*EXERCISE BRIEF:* Your answer should be each line of the entries that contains the word "output", copied in full.

::: SOURCE INFORMATION :::

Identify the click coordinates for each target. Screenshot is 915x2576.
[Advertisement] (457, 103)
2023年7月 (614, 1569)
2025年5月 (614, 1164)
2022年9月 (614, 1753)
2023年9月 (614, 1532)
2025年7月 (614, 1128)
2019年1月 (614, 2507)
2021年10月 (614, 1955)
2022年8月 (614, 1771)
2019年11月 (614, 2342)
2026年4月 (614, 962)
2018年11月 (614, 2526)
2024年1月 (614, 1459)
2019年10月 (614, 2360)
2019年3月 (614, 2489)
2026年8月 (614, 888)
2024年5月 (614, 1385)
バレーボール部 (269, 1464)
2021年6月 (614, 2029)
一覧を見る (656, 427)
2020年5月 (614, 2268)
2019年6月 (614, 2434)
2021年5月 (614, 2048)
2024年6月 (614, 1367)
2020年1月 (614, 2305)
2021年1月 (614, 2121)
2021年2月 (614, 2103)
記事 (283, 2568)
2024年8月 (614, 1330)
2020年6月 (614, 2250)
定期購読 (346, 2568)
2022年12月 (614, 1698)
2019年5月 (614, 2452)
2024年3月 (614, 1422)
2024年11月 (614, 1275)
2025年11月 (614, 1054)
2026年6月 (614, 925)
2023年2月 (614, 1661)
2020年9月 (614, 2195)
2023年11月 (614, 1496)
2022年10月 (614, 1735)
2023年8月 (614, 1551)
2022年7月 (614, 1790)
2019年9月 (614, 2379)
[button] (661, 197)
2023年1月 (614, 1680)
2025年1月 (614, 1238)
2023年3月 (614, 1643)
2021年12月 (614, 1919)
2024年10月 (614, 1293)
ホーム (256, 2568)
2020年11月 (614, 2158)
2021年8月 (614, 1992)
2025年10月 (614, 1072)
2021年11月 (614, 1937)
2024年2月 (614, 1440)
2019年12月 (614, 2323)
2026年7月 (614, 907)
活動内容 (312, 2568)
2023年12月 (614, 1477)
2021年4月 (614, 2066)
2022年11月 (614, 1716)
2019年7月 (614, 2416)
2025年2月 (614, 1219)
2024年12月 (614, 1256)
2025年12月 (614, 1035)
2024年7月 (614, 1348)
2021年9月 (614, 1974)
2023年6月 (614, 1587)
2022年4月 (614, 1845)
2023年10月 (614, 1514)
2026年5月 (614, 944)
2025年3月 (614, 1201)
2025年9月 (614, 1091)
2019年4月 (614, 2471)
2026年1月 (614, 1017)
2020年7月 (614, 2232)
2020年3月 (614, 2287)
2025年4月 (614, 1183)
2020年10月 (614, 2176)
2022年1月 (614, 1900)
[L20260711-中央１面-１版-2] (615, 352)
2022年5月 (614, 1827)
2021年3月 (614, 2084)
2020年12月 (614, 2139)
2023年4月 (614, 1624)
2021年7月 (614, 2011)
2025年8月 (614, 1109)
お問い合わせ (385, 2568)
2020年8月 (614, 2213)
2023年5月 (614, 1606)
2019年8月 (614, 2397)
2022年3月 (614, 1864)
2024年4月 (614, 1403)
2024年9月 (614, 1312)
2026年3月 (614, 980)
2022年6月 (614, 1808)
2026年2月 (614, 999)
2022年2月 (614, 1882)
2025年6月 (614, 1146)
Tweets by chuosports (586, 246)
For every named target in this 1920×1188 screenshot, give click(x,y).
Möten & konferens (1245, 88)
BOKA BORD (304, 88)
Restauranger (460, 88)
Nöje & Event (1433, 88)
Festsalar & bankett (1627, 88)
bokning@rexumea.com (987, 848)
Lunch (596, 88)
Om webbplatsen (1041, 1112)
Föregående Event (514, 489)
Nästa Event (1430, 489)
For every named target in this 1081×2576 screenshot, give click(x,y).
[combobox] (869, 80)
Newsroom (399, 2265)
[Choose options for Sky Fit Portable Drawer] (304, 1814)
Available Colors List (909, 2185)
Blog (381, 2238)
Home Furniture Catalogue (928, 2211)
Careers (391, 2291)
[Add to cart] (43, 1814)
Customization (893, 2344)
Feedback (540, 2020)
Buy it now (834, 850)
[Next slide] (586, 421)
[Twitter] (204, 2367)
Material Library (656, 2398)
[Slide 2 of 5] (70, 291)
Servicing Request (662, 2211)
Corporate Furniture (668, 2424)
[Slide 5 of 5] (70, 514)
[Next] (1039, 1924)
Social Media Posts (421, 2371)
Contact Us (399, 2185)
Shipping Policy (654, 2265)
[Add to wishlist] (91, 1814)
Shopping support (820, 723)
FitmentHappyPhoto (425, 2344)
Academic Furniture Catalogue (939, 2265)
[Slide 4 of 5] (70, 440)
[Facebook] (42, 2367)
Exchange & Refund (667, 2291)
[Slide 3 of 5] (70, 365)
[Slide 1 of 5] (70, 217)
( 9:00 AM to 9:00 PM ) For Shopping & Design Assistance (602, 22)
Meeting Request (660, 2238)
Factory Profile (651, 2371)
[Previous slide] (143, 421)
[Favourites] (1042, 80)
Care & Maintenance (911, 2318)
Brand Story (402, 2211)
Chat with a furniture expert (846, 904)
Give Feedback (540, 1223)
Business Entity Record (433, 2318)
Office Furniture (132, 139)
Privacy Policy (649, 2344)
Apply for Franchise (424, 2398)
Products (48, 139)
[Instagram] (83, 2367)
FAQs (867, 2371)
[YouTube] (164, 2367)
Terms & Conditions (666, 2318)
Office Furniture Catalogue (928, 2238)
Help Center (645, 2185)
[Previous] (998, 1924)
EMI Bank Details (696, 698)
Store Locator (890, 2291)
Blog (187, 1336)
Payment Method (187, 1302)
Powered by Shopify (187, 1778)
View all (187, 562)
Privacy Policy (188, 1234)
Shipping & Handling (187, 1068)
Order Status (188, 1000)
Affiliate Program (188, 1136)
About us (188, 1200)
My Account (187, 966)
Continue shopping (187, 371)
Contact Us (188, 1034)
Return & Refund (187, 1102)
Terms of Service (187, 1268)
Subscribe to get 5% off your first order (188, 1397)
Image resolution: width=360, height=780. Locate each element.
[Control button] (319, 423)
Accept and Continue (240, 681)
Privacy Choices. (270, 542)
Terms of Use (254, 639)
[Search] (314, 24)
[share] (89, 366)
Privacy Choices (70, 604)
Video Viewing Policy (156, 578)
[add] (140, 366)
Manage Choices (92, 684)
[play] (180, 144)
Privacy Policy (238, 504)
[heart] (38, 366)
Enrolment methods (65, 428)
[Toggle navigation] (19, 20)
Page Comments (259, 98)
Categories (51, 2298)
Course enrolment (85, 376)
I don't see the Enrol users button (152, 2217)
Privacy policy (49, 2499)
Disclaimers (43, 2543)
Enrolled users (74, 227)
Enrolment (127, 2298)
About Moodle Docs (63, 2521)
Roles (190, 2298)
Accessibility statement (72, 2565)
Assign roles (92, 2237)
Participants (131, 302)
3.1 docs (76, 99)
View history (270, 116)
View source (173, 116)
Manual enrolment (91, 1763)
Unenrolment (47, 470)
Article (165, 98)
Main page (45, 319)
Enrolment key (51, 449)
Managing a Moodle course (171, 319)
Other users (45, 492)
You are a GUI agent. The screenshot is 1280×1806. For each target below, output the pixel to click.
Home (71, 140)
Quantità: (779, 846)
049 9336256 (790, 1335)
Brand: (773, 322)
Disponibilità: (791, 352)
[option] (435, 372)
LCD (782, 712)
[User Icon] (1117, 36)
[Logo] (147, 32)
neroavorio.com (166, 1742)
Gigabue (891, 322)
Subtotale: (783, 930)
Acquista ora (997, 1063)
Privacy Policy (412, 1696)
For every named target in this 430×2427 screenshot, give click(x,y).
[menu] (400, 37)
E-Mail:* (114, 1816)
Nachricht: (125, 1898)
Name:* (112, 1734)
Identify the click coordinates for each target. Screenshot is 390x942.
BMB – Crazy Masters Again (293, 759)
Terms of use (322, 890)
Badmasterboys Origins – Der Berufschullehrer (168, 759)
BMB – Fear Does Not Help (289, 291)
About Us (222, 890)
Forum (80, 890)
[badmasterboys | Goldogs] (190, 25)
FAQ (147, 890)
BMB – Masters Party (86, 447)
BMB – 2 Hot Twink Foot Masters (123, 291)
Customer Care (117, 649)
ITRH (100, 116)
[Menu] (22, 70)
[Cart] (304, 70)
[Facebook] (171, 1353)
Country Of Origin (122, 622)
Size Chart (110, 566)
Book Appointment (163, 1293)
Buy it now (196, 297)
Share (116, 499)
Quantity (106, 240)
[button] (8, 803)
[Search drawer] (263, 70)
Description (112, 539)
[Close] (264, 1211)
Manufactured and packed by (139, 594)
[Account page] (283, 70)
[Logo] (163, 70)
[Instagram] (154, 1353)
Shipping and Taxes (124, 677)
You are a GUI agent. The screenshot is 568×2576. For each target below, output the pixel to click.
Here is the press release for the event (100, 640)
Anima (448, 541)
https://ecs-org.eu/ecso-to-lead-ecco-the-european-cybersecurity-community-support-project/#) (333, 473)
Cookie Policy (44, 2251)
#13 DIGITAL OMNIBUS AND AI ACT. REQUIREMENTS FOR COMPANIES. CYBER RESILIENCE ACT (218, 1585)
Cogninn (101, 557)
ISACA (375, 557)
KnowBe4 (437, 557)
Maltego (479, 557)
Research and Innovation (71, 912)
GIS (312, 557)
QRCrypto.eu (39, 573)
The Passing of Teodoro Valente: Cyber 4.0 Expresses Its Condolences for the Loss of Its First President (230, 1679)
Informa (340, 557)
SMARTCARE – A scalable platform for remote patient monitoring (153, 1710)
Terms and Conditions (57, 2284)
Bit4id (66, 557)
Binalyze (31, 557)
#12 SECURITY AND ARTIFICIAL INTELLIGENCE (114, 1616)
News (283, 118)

:::

*ANSWER TO THE EXERCISE:*
You are a GUI agent. The screenshot is 1280×1806. For each target below, output the pixel to click.
You are a GUI agent. The screenshot is 568×2576. For each target below, output the pixel to click.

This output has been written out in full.